**Task list:**
**a)** Reproduce verbatim the portion of the account of the hospital in Limbe that opens with the words containing "The hospital compound" and closes with "corrugated metal roofs.".
**b)** In the account of the hospital in Limbe, who worked in the laboratory alongside the writer?
##### Selected text
I worked most of my two years in Haiti in the American Baptist hospital Le Bon Samaritain in Limbe on the north coast.  Rt. 1 (sometimes known as Route Only One) passed in front of the hospital, through the middle of town, and on to the north end of the road at Cap Haitian, fifteen miles east of Limbe.  Port-au-Prince was the south end.  It was the only paved road between the capitol and the north coast so, even though it was full of pot holes and narrow in the mountains, it was heavily traveled.

The hospital compound occupied about three acres with the hospital building running along the highway.  About fifty yards back were a house where the doctor’s family lived, a house for the Haitian caretaker and his family, and a guest house where I lived.  At the back of the compound was a house for temporary and short term workers.  All the one story buildings were constructed of concrete blocks, white washed and had corrugated metal roofs.

Dr. Bill Hodges and his wife Joanna, a trained nurse, staffed the hospital along with 15 – 20 Haitians that the Hodges had trained.  I worked in the laboratory with Celamise Cadet who had been trained by Dr. Hodges.  Mostly we did exams on blood, urine and stool samples.  Pregnant women and malnourished infants comprised the largest number of patients.  In addition the doctor saw a number of new and retuning adult patients.  Bill tried to limit the number of people he saw each day to seventy-five but at night there sometimes was a delivery the midwife couldn’t handle or another crisis so he was called and if he needed lab tests I was called too.  Whenever a mother had problems with her delivery that needed a higher level of care I put her in the jeep and drove her into the hospital in Cap Haitian.  As we bumped over the pot holes I worried that the baby might bounce out but that never happened.
##########
##### Entries supplied
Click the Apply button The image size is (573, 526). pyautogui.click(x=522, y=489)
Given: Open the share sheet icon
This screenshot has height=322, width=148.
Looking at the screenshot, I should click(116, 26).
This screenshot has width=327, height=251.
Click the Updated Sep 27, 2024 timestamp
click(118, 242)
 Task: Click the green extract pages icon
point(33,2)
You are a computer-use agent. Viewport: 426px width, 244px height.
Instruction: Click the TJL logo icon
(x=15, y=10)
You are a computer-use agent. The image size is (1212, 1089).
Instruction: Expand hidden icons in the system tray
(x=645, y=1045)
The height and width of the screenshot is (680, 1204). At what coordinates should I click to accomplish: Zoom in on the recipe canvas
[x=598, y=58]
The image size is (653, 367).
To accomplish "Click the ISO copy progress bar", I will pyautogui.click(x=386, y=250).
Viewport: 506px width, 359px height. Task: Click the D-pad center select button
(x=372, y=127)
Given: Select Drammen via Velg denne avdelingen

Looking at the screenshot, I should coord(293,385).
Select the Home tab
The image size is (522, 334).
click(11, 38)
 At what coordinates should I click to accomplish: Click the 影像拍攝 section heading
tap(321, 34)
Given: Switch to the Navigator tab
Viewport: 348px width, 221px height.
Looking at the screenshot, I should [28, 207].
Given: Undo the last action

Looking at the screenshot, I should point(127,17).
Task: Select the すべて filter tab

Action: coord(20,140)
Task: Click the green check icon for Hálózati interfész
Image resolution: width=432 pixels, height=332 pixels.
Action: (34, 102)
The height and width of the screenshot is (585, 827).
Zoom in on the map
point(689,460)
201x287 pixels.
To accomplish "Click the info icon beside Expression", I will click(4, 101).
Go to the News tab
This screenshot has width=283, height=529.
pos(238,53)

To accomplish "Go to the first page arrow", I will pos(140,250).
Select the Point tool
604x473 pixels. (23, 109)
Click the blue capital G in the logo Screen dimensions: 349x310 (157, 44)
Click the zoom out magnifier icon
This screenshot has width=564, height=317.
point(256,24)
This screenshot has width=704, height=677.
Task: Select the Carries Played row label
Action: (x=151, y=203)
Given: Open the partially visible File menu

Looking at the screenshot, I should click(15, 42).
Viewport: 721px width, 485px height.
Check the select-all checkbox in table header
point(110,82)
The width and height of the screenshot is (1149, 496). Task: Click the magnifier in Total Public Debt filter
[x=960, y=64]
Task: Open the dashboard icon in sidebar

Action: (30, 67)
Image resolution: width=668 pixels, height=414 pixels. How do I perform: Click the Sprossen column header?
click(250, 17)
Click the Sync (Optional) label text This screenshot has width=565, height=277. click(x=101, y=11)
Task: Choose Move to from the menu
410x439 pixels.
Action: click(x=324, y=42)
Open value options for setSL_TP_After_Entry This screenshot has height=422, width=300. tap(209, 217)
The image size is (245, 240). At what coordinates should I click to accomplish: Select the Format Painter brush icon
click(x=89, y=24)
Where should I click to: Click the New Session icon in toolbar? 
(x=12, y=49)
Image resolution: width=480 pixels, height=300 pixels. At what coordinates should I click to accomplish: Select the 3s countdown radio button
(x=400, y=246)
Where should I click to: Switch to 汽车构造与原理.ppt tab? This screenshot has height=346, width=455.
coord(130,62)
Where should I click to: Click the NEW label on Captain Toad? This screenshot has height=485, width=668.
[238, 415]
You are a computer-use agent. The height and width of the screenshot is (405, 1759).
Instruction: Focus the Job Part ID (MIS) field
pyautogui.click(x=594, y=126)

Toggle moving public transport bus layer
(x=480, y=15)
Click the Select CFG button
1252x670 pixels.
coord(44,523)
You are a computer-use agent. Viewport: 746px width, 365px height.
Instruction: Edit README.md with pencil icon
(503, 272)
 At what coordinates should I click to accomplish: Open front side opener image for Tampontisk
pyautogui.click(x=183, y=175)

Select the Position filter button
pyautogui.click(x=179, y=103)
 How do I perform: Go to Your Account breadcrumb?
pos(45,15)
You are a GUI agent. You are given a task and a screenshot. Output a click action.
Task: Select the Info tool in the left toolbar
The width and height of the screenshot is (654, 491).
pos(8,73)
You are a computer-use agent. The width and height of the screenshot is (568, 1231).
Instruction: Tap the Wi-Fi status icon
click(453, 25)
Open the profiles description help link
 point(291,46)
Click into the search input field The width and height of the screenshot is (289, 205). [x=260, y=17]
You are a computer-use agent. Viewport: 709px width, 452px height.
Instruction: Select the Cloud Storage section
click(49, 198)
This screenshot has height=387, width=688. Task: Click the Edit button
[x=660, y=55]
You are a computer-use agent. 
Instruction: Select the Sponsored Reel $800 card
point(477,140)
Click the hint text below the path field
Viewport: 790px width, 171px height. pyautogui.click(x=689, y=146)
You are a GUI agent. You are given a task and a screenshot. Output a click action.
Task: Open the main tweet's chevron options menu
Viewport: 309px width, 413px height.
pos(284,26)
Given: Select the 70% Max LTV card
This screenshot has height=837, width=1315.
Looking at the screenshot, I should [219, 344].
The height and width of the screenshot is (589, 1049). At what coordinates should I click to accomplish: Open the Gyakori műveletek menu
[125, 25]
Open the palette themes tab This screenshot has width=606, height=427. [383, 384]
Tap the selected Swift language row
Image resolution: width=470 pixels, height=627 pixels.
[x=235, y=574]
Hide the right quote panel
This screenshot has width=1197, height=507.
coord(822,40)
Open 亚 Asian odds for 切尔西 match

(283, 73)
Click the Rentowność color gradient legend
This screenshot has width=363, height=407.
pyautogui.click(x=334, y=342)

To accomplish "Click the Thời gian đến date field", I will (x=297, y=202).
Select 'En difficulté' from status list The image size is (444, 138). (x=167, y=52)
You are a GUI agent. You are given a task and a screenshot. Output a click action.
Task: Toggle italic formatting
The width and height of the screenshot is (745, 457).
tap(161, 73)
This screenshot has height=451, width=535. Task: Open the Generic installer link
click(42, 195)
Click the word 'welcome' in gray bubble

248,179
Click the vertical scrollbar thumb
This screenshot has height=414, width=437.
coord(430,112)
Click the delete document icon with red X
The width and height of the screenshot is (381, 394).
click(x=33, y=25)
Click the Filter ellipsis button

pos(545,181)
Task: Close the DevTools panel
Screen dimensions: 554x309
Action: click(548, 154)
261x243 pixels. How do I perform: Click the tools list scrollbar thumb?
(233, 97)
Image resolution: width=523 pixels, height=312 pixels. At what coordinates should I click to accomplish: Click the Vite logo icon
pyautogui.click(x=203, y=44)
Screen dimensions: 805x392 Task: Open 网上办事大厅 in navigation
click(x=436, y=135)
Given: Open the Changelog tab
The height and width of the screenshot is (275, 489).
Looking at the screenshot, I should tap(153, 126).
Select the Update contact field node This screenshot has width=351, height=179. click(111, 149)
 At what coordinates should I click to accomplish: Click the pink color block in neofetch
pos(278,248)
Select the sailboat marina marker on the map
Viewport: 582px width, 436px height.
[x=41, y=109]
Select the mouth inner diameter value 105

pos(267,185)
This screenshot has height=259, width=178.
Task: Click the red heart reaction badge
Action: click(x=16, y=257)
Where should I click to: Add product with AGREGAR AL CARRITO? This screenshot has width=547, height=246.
##########
**Activity answers:**
**a)**
The hospital compound occupied about three acres with the hospital building running along the highway.  About fifty yards back were a house where the doctor’s family lived, a house for the Haitian caretaker and his family, and a guest house where I lived.  At the back of the compound was a house for temporary and short term workers.  All the one story buildings were constructed of concrete blocks, white washed and had corrugated metal roofs.

**b)** Celamise Cadet